### TASK REQUIREMENTS
Report how many lines below include the string "copy". Please keep the reply to that number.

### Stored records
- Opening Delimiter -

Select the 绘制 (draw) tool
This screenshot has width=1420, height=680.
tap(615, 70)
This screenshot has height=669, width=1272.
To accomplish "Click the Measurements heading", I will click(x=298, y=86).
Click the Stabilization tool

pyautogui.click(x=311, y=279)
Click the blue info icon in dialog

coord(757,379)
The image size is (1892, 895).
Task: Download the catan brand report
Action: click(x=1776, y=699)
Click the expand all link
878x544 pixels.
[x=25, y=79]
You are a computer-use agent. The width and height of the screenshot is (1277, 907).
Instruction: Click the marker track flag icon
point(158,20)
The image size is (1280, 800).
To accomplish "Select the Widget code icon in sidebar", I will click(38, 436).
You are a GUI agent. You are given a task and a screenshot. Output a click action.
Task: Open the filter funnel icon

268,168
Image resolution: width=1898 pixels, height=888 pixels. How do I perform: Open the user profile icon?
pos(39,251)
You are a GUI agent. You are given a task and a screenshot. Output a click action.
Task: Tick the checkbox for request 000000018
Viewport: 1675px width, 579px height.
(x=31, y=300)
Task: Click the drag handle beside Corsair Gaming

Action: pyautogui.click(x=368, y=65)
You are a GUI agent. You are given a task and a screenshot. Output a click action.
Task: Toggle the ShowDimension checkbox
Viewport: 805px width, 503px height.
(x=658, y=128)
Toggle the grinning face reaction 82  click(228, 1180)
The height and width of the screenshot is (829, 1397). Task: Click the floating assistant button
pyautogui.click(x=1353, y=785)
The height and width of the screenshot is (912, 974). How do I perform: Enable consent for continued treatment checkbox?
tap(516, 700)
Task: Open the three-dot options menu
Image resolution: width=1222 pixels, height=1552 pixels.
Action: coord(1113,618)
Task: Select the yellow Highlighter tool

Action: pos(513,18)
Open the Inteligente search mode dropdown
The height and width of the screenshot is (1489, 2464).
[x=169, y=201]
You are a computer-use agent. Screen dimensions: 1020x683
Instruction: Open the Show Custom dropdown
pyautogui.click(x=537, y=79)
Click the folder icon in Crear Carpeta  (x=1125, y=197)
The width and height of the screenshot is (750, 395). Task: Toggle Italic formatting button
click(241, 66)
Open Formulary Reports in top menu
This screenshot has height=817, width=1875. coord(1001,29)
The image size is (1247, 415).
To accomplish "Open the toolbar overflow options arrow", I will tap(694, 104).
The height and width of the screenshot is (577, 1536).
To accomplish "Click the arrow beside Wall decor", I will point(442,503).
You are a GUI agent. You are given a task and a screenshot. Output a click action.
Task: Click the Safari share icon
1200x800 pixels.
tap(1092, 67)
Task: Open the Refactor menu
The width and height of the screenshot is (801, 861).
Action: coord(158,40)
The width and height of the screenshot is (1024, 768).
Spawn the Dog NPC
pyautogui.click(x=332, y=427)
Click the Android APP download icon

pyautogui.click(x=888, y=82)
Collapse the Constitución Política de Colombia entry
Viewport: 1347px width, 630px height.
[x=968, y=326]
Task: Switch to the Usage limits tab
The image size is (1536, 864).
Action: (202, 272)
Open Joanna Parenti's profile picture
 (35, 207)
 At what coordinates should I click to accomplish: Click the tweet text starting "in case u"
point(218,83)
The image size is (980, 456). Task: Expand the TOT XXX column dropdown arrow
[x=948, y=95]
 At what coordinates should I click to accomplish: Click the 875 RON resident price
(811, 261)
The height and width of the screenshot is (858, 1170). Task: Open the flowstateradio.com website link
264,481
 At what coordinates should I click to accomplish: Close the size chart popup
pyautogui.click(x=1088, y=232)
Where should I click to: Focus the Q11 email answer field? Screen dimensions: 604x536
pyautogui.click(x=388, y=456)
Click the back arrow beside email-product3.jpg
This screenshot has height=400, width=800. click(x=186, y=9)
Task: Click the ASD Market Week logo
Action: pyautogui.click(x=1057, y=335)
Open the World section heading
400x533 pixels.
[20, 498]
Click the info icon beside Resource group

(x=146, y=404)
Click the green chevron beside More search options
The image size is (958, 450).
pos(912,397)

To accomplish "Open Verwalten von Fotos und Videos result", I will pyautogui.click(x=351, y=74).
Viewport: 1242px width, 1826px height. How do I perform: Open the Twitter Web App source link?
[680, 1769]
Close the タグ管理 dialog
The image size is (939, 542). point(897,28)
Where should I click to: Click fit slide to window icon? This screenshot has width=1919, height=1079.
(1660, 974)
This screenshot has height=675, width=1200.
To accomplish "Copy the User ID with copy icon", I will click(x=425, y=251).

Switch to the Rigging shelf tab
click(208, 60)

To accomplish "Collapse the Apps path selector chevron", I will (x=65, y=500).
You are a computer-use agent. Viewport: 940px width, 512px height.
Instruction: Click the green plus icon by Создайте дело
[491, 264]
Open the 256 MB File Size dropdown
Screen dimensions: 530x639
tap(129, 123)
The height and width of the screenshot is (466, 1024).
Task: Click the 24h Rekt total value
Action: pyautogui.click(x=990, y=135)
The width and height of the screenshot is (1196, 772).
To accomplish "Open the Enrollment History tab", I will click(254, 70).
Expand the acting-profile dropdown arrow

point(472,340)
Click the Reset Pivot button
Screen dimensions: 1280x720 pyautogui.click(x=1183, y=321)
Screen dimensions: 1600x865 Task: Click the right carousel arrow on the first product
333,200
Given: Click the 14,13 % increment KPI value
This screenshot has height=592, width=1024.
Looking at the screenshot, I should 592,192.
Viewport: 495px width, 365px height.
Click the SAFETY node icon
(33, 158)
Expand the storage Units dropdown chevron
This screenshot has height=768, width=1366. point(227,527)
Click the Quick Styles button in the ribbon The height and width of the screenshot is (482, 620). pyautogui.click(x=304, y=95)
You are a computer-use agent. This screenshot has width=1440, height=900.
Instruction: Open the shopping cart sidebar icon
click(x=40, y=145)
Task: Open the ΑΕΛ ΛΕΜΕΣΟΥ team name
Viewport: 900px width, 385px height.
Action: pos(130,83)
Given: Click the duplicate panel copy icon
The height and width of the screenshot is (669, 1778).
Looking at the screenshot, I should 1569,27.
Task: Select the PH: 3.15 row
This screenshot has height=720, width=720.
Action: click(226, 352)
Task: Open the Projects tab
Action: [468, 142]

- Closing Delimiter -

### SOLUTION TO THIS PROBLEM
2